* THE TASK
When you reach the line that contains "1365x601 pixels. How", begin copying exactly, and continue through the last line of the data; no pictures belong in the copy.
-------------------------
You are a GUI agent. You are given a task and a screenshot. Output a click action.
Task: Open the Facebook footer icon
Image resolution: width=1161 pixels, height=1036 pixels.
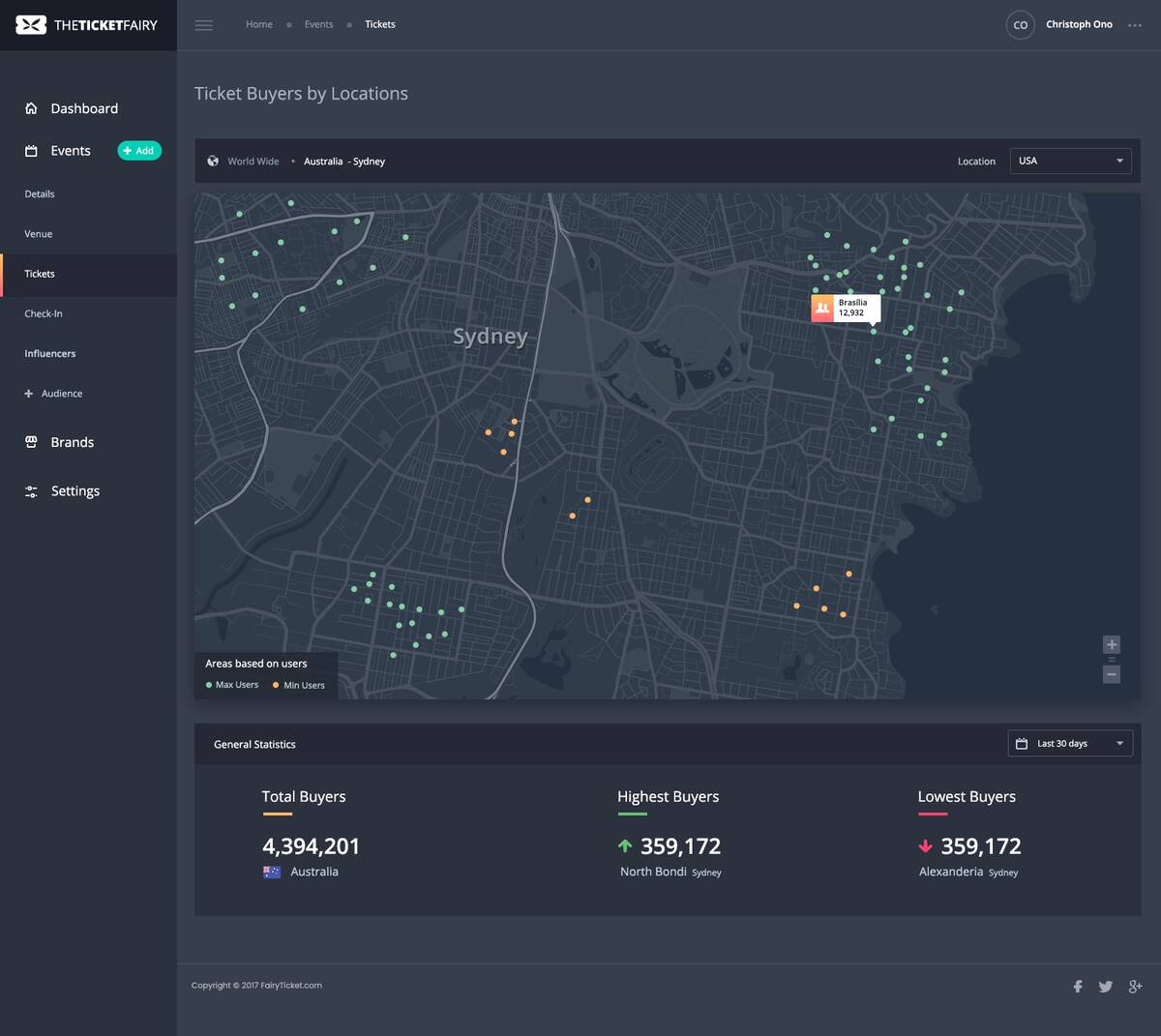(x=1078, y=987)

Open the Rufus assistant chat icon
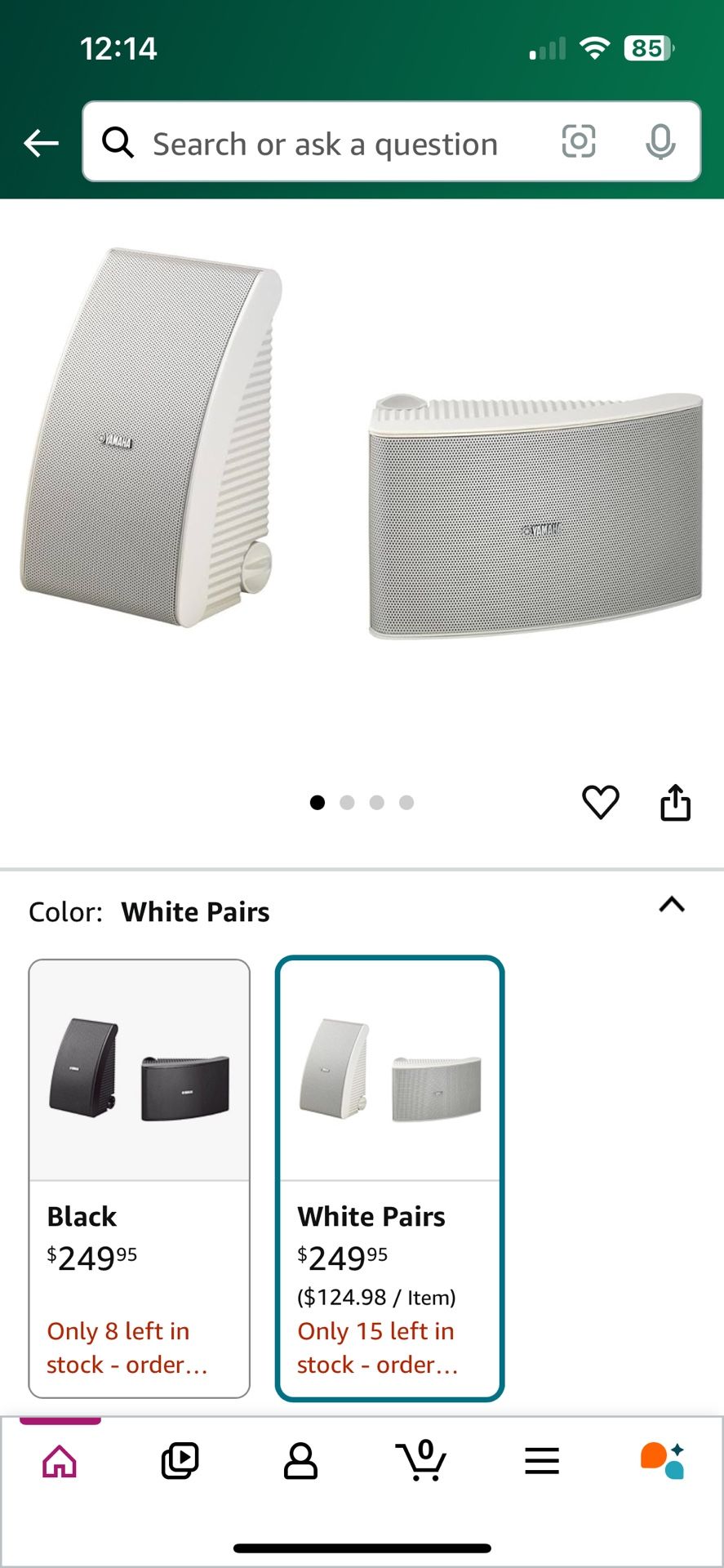click(x=662, y=1460)
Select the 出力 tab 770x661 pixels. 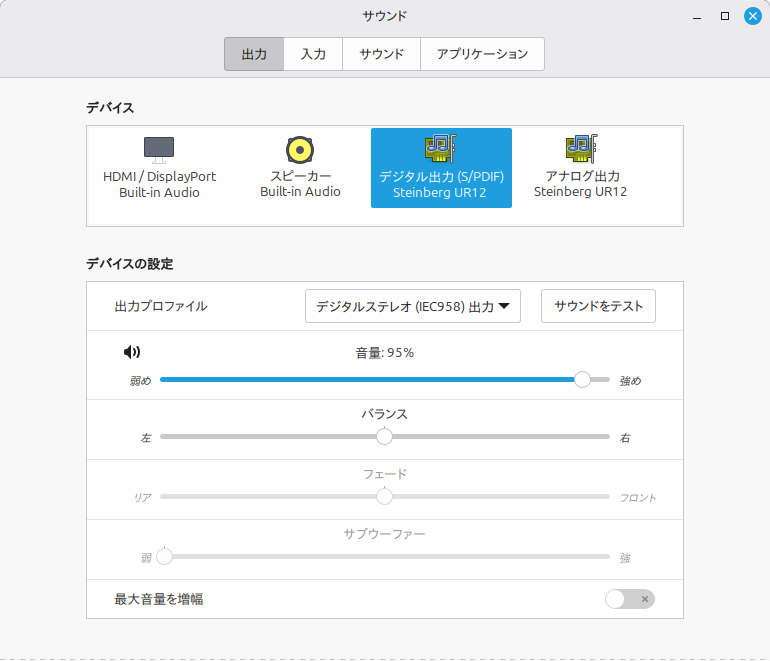pyautogui.click(x=254, y=54)

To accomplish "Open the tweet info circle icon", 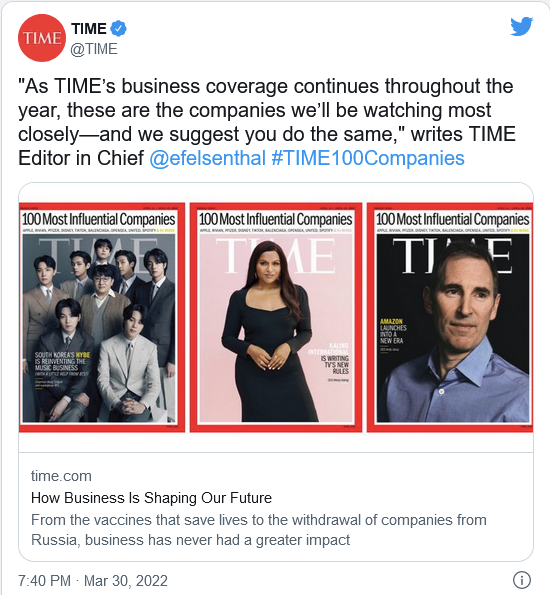I will click(522, 580).
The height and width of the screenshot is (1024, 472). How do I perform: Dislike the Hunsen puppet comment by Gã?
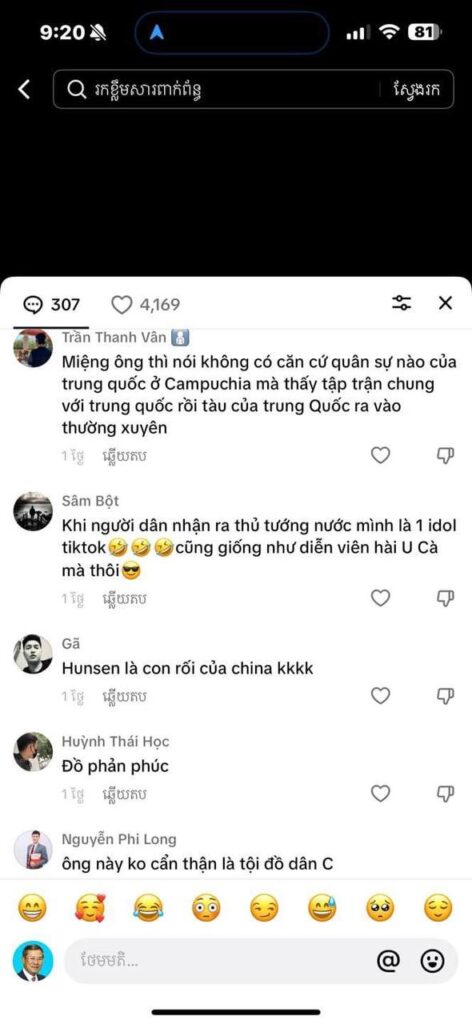tap(445, 696)
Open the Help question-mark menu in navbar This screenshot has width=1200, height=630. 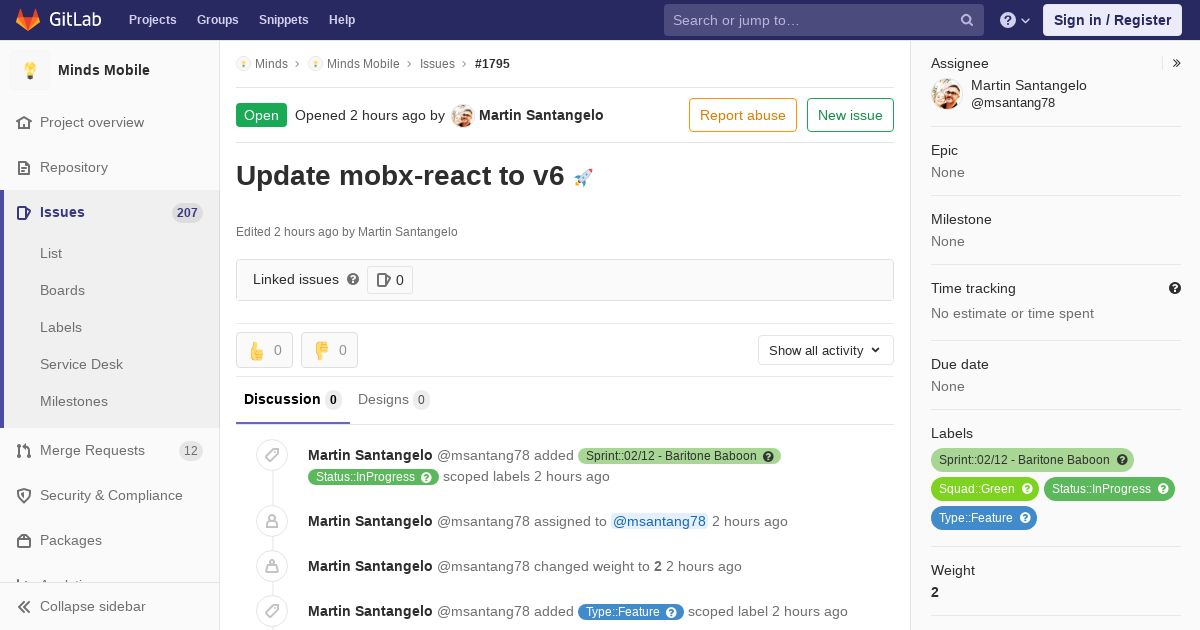[1015, 20]
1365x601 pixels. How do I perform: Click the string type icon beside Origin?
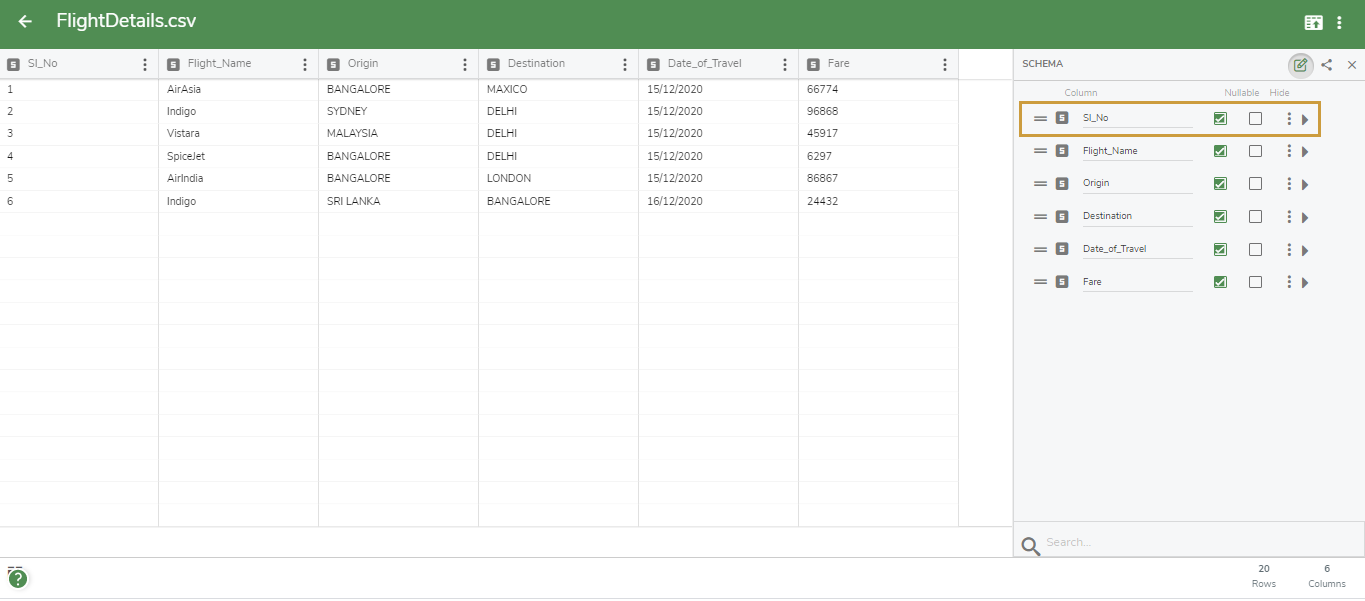1062,183
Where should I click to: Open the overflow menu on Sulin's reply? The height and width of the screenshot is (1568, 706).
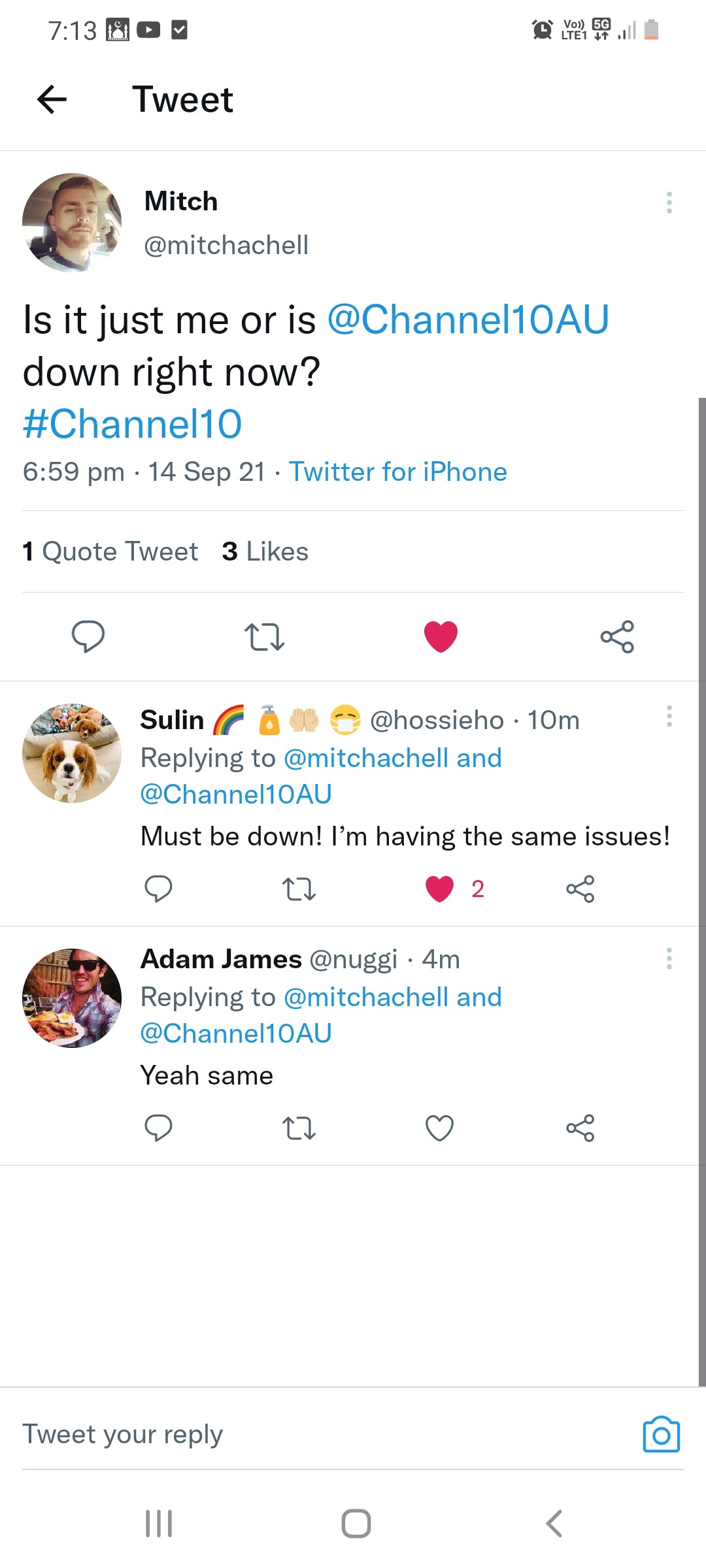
-------------------------
* RESULT
1365x601 pixels. How do I perform: Click the string type icon beside Origin?
1062,183
Where should I click to: Open the overflow menu on Sulin's reply? The height and width of the screenshot is (1568, 706).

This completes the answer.